The Frankfurter Allgemeine is running a front page editorial this morning (not online, AFAICT) saying a clearer picture of the implications of Gotovina’s arrest was yet to emerge, and then makes this astonishing claim:
Seit Jahren beteuern Präsident Mesic und Sanader, daß Gotovina sich nicht in Kroatien aufhalte, sich auch nicht in Reichweite der kroatischen Behörden befinde – das hatte Frau Del Ponte lange Zeit behauptet. Sie hatte unrecht, Mesic und Sanader hatten recht.
For years, President Mesic and [Prime Minister] Sanader have been giving reassurances that Gotovina was neither in Croatia nor within the reach of the Croatian authorities [i.e., in Bosnia], as Ms. Del Ponte had been claiming for a long time. She was wrong, Mesic and Sanader were right.
Now, there’s a reason it’s called editorializing. But it takes guts, or a particular kind of ideological blindness, to first admonish readers to be patient and wait for the facts to come in only to go on to make such sweeping statements.

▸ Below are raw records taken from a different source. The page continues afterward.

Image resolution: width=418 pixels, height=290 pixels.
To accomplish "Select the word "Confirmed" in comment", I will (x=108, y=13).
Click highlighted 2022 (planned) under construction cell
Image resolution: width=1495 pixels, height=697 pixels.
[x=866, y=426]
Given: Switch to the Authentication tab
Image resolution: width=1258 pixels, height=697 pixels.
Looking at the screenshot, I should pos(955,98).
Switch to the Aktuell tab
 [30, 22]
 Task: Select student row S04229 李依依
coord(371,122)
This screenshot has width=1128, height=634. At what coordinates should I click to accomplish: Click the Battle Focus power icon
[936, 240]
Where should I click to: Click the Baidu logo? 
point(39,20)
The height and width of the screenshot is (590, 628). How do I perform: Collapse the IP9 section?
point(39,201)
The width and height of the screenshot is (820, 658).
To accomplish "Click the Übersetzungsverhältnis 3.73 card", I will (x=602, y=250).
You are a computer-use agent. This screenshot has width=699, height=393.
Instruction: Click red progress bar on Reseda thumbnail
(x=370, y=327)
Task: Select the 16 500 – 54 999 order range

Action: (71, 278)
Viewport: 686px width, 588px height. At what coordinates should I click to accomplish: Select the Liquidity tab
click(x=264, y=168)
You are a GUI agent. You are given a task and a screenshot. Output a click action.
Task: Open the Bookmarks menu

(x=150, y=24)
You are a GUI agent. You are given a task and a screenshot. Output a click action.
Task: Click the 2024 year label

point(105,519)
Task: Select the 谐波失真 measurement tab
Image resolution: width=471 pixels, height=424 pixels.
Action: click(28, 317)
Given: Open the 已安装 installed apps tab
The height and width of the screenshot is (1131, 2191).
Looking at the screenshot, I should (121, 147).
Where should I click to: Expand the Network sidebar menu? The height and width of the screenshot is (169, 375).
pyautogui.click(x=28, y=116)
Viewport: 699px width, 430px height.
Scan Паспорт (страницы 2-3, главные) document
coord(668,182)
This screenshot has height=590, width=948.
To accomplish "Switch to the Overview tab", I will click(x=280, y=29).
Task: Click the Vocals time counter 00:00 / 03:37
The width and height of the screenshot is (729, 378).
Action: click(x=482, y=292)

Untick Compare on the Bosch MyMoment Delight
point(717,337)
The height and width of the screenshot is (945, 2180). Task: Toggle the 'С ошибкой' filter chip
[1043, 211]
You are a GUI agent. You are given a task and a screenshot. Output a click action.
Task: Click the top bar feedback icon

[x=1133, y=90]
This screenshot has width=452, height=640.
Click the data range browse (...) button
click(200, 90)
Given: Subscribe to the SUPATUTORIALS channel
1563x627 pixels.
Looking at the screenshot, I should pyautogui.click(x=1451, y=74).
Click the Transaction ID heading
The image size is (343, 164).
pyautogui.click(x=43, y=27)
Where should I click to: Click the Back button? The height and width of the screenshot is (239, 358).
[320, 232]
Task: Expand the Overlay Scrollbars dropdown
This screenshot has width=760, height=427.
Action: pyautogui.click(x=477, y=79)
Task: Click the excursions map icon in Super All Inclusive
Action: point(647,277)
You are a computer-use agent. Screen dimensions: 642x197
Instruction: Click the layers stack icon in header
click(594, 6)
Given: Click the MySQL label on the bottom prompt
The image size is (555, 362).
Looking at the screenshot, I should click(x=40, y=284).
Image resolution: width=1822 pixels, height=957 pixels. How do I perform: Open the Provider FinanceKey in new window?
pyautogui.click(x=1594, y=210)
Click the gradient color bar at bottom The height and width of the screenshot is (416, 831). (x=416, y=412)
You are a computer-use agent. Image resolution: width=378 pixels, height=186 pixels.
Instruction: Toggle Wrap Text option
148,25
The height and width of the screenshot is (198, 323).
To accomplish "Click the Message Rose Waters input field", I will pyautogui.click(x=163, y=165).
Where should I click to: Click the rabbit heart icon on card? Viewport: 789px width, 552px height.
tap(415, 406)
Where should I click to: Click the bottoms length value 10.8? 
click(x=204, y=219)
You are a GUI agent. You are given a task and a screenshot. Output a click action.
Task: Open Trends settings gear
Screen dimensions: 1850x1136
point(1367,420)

Having said that, Del Ponte was widely criticized when she gave Croatia a clean bill of health in early October, making it possible for the EU to open membership talks not only with Croatia but with Turkey as well. The Austrians, steadfast allies of this former possession, had vetoed Turkey’s application and linked it to Croatia’s. In retrospect, some of that criticism — that the Hague prosecution was indeed an instrument of politics, as its foes in Croatia and Serbia had argued for years — now appears overblown. Indeed, the Neue Zürcher Zeitung reports that Del Ponte received the critical bit of information from the Croatian governments already in September.